Advantages: Provides extremely fast proof generation speed for deep models. By avoiding the overhead of encoding each multiplication as a polynomial constraint, GKR allows the prover to perform almost only regular numerical calculations and then add a thin layer of cryptographic verification. The DeepProve team reports that for equivalent neural networks, GKR's proof speed is 54 to 158 times faster than EZKL.

In fact, the larger the model, the greater the advantage of GKR: as model complexity increases, DeepProve's advantages also increase, as its linear expansion remains controllable, while the costs of circuit-based methods continue to balloon.

Disadvantages: This approach is somewhat only applicable to circuit-like computations (luckily, this type of computation covers most feedforward machine learning). If your workload contains a lot of conditional logic or irregular operations, its flexibility will diminish - these operations are easier to handle in virtual machines like JOLT.

Moreover, setting GKR proofs as zero-knowledge and concise leads to proofs being larger than classical SNARK proofs and verification processes. While the latter is much faster than rerunning the entire model, it is not instantaneous.

The verification time for DeepProve's proofs for CNN is about 0.5 seconds, which is excellent for large models, but traditional SNARK verifiers can complete it in milliseconds.

Therefore, DeepProve focuses on performance, which may come at the cost of proof protocol complexity and somewhat heavier verification tasks than Halo2 proofs. It is a powerful method for scaling zkML, especially in server or cloud environments, although it might be less suited for lightweight clients or on-chain verification before further optimization.

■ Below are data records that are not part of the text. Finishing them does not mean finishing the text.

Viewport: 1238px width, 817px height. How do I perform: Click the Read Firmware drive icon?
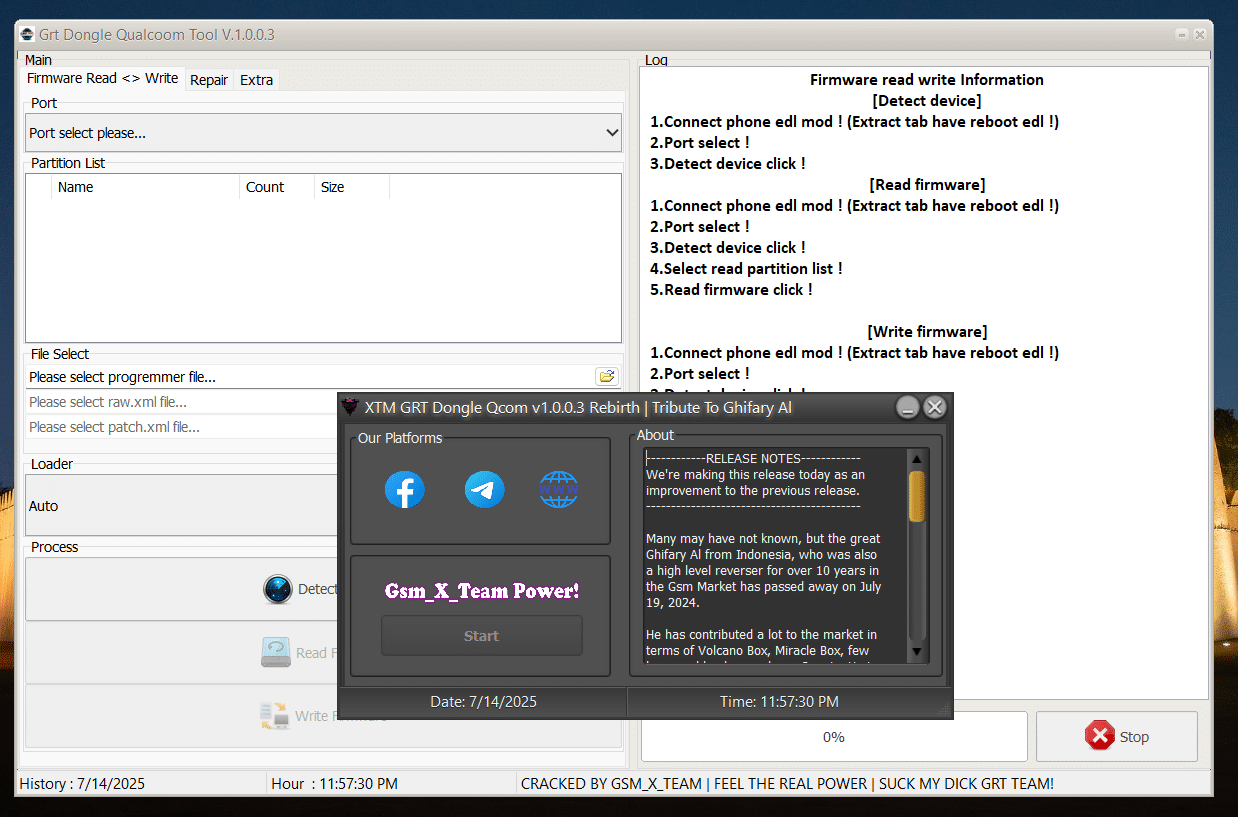point(276,653)
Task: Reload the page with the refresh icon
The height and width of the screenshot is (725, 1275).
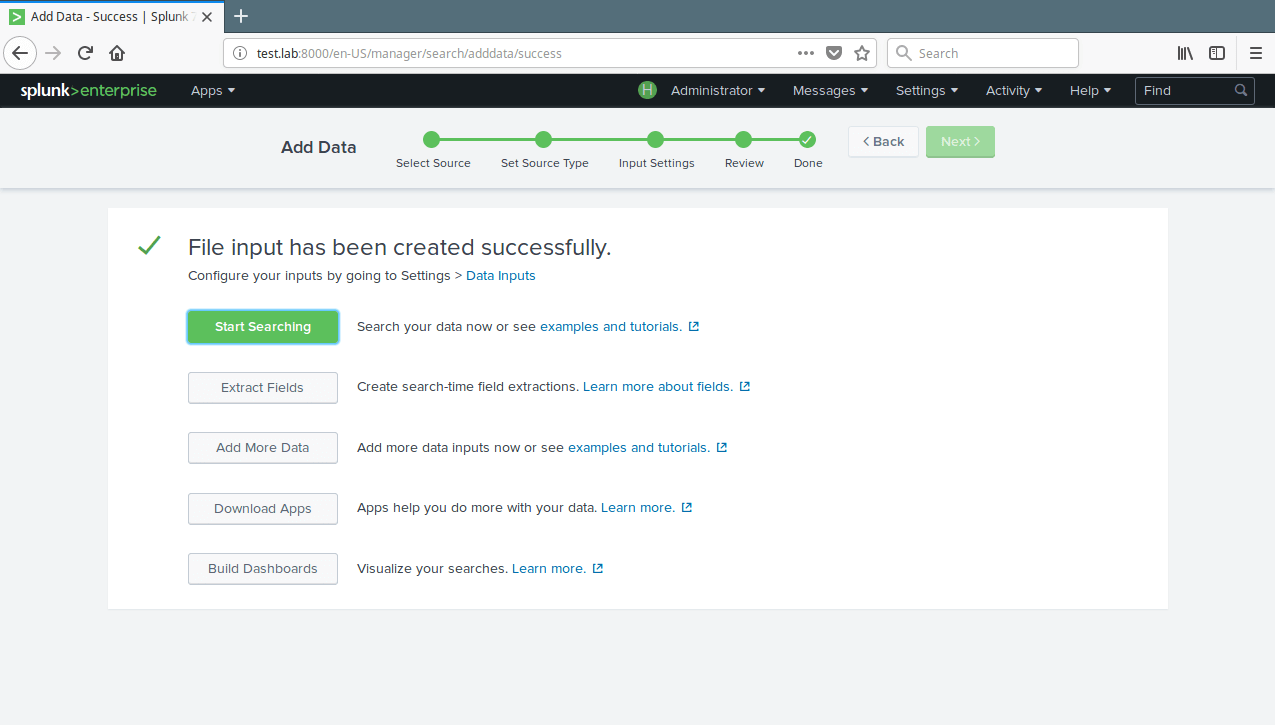Action: click(86, 54)

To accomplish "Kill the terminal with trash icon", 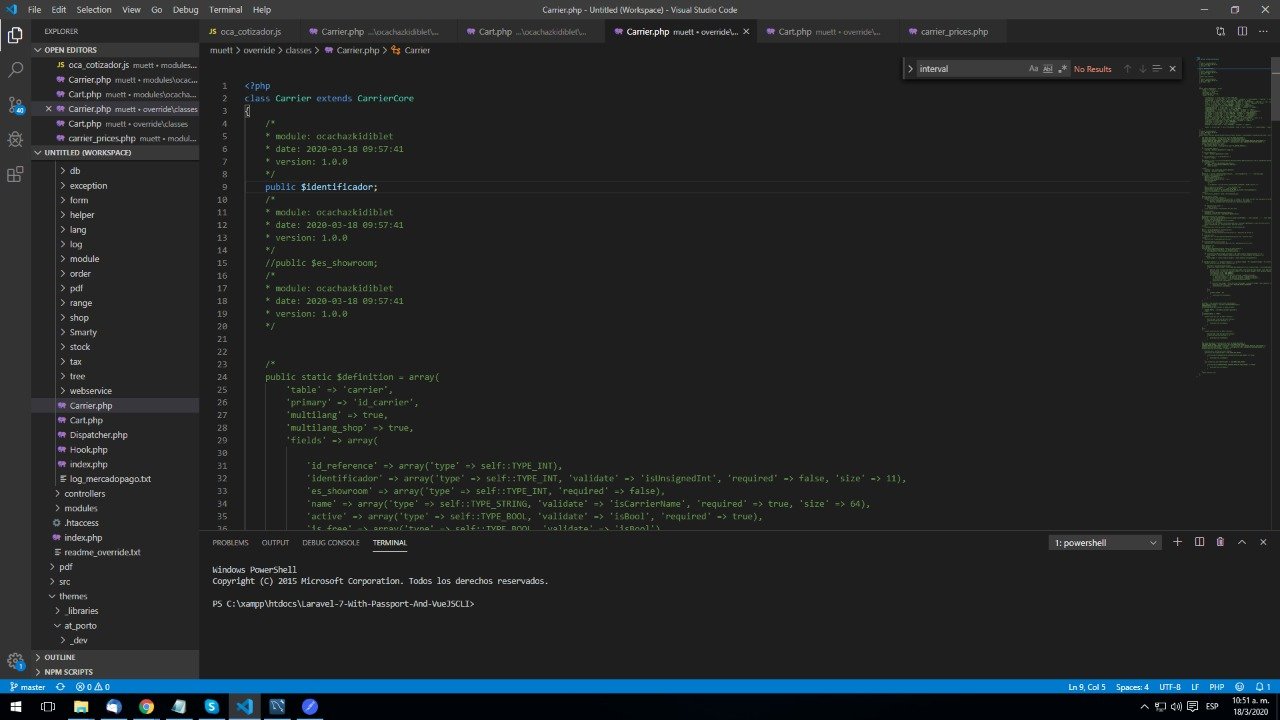I will pyautogui.click(x=1220, y=542).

Performance and efficiency comparison

In terms of raw performance, each zkML method has different priorities. Proof generation time is often a key metric; currently, the GKR-based prover of DeepProve ranks first in speed - benchmarks show that under the same model, its proof generation speed is 50 to 150 times faster than EZKL.

This leap stems from GKR's near-linear time algorithm, which sidesteps the cumbersome polynomial algebraic operations of SNARK circuits. In fact, neural network inference that might take hours to prove with EZKL can be completed in just a few minutes with DeepProve. Moreover, as the model size increases (more layers, more parameters), this gap widens further, as GKR's single-operation overhead remains low while Halo2's overhead continues to grow.

JOLT's performance goals are equally ambitious - it aims to be an order of magnitude faster than existing SNARK frameworks. The a16z team has demonstrated that Lasso (the lookup engine in JOLT) runs 10 times faster than Halo2's lookup mechanism and plans to boost the speed to 40 times.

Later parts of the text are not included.